On 01/11/2018 03:58 PM, BGB wrote:
> (outsider perspective / thoughts; my efforts are independent from those
> of the J-Core project, so sentiments may differ).

It's an open source project, and the original poster was asking
questions about superh which was developed ~20 years ago and has been
out in public for a while, we're by no means the only people who know
about it. :)

I don't remotely speak for the whole of the j-core project either, I'm
mostly working on Linux code that runs on it and a bit of documentation.
I've helped debug deep into the guts of the hardware, worked with the
devs to get SMP working, and been to japan to hang out with the hardware
guys a half-dozen times over the past 3 years. So I can pass on a lot of
stuff I learned from other people (some of whom do not speak english as
a first language). But they're the experts...

> On 1/11/2018 5:06 AM, Dru Nelson wrote:
>>
>> Hi,
>>
>> I saw a video of the announcement of the j-core project a while back.
>> The project impressed me, and I made a note to learn more.
>>
>> Without that presentation, I would not have known about the advantages
>> of the SH architecture.
>> For example, I would not have known about the code-density of the SH.
>> I would have just assumed it was like all the other RISCs. (32 bit
>> instructions)
> 
> luckily, code density is pretty good if compared with 32-bit RISCs.
> 
> but, it comes with a drawback in frequently needing to execute longer
> sequences of instructions for many operations, which partly works as
> counter-balance to the shorter instructions in some cases.

That was the downside of conventional RISC. SuperH used microcode so a
single instruction could take multiple clock cycles when it had
something complicated to do. That's built into the code density metrics
we use, mostly "Compile this, what's the resulting binary look like?"

> in my own testing, it is loosely comparable to x86 (but varies a fair
> bit by compiler and other factors though;

Um, so does x86?

> and comparison requires
> compensating for the relative sizes of the C libraries and similar).

Is there an architecture this isn't true for?

> Thumb2 is a fair bit more formidable in code density though, and

He asked about the development of superh. Thumb came after superh (and
licensed superh patents). Thumb2 was a second iteration developed years
after the original thumb, which has at least a decade to go on its patents.
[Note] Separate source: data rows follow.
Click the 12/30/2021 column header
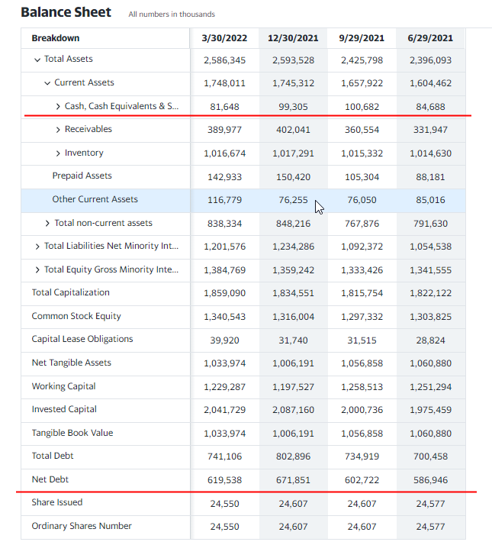 (x=293, y=38)
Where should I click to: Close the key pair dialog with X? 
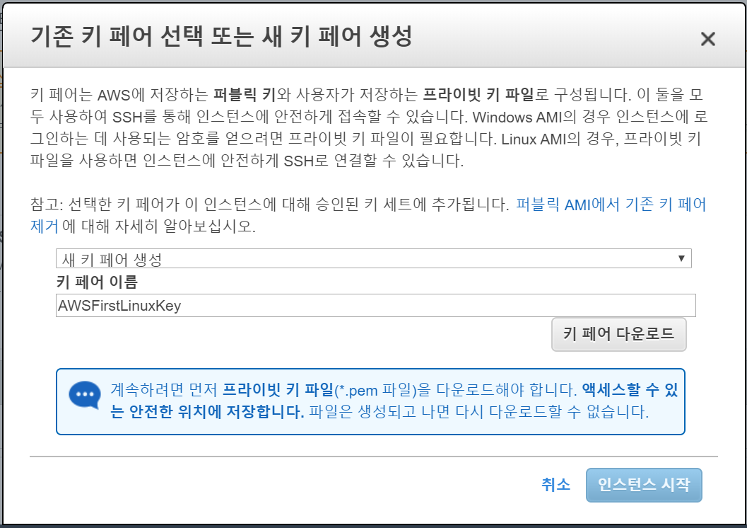point(708,39)
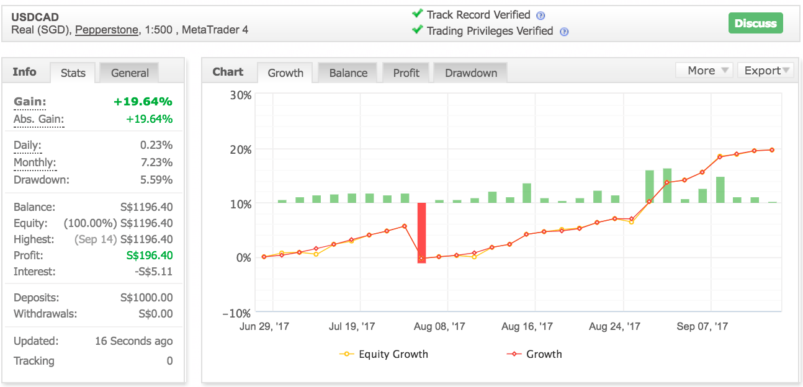Image resolution: width=803 pixels, height=387 pixels.
Task: Open the More dropdown menu
Action: pyautogui.click(x=704, y=71)
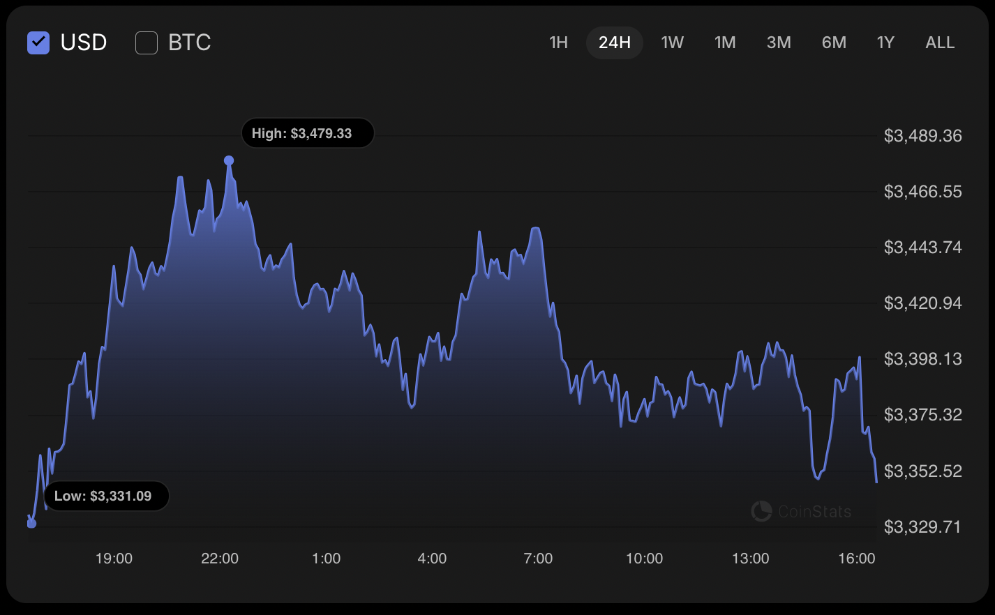Show ALL time price history
The image size is (995, 615).
[x=940, y=43]
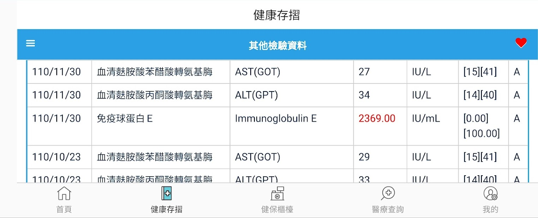The image size is (538, 218).
Task: Tap the 我的 tab label
Action: click(x=490, y=210)
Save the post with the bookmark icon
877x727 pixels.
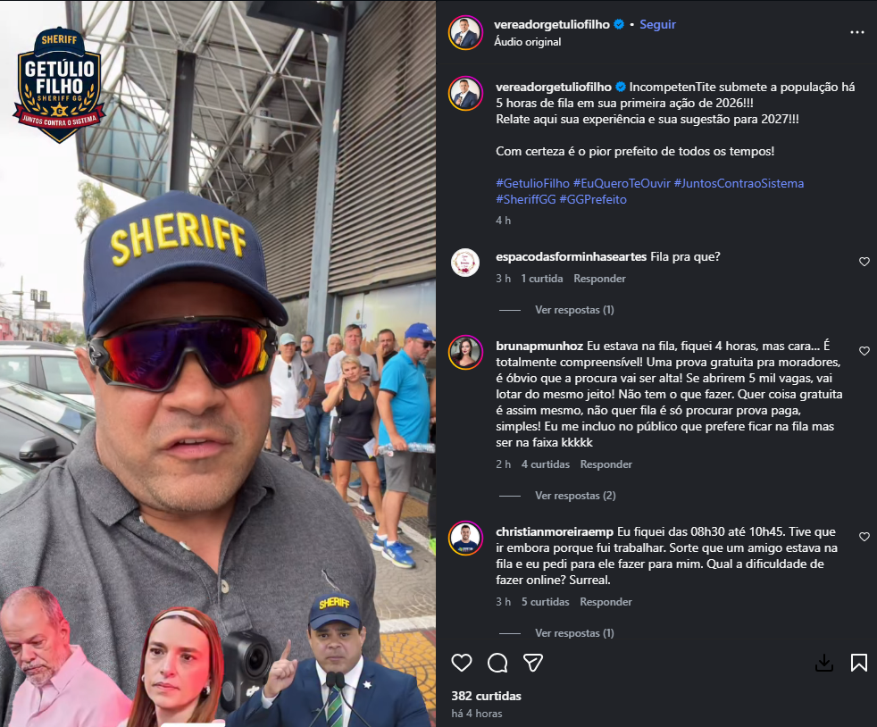(x=859, y=663)
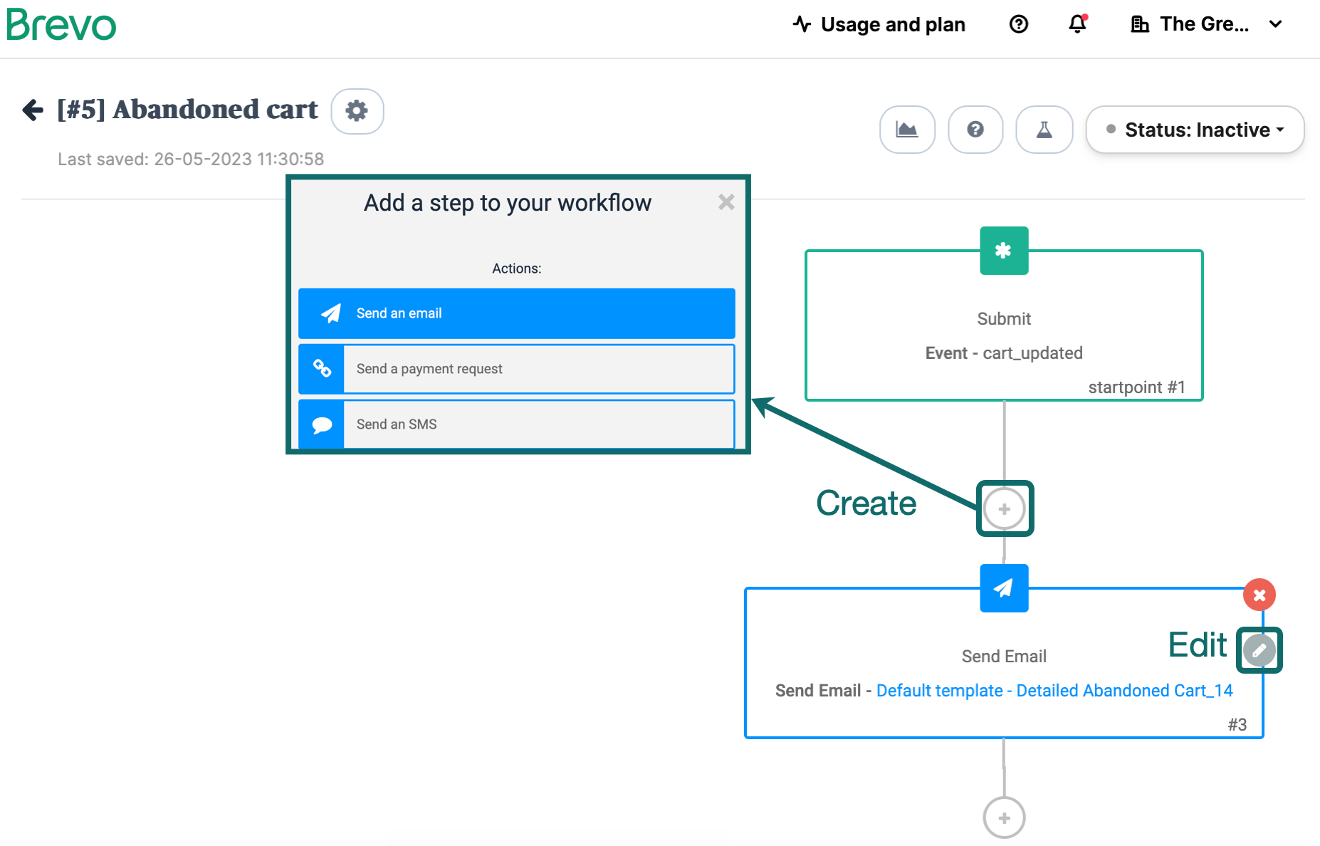Open workflow statistics with the chart icon

click(907, 130)
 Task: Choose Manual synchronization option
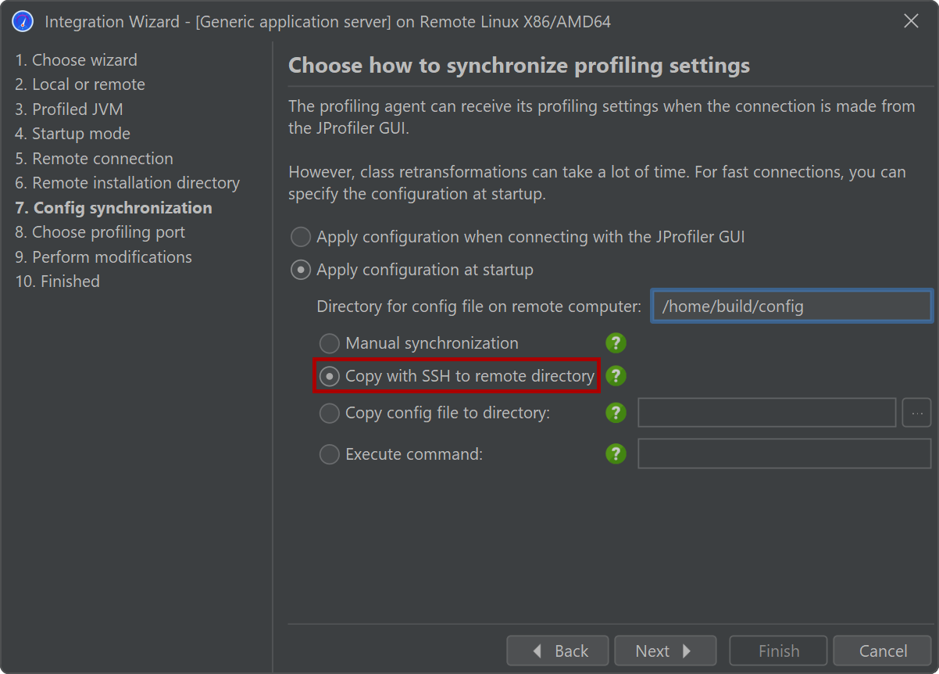point(330,343)
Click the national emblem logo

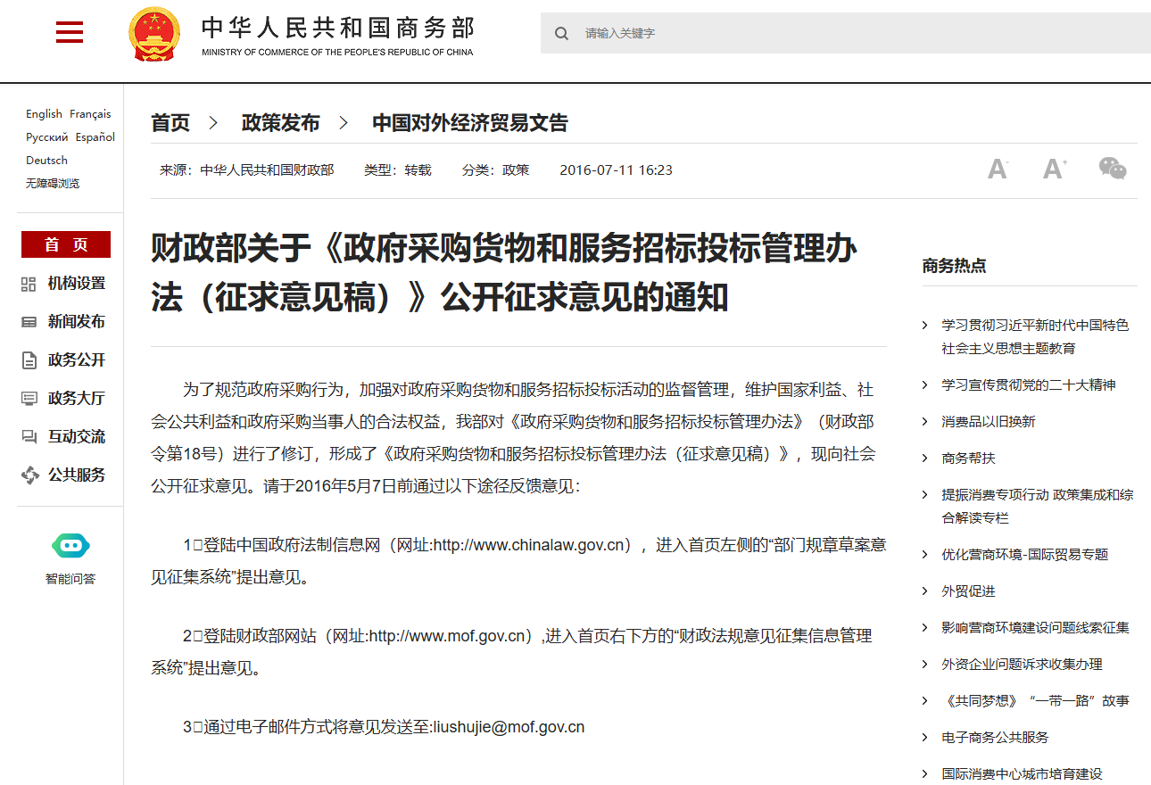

(I'm still waiting for a cortex-m with mmu. Last I checked thumb2 still
hadn't shipped as an independent instruction set with mmu, only as
extension of arm chips with mmu.)

> generally gives a better performance relative to the total number of
> instructions executed (this is a weak area for the basic SH ISA vs
> Thumb2 or RISC-V's RVC coding or similar).

Things developed after superh do other things, sure. J-core added
cmpxchg so we could do proper modern SMP and futexes, for example.
Should I talk about j64 or our proposed vector extensions here? I didn't
think that was relevant to the original question...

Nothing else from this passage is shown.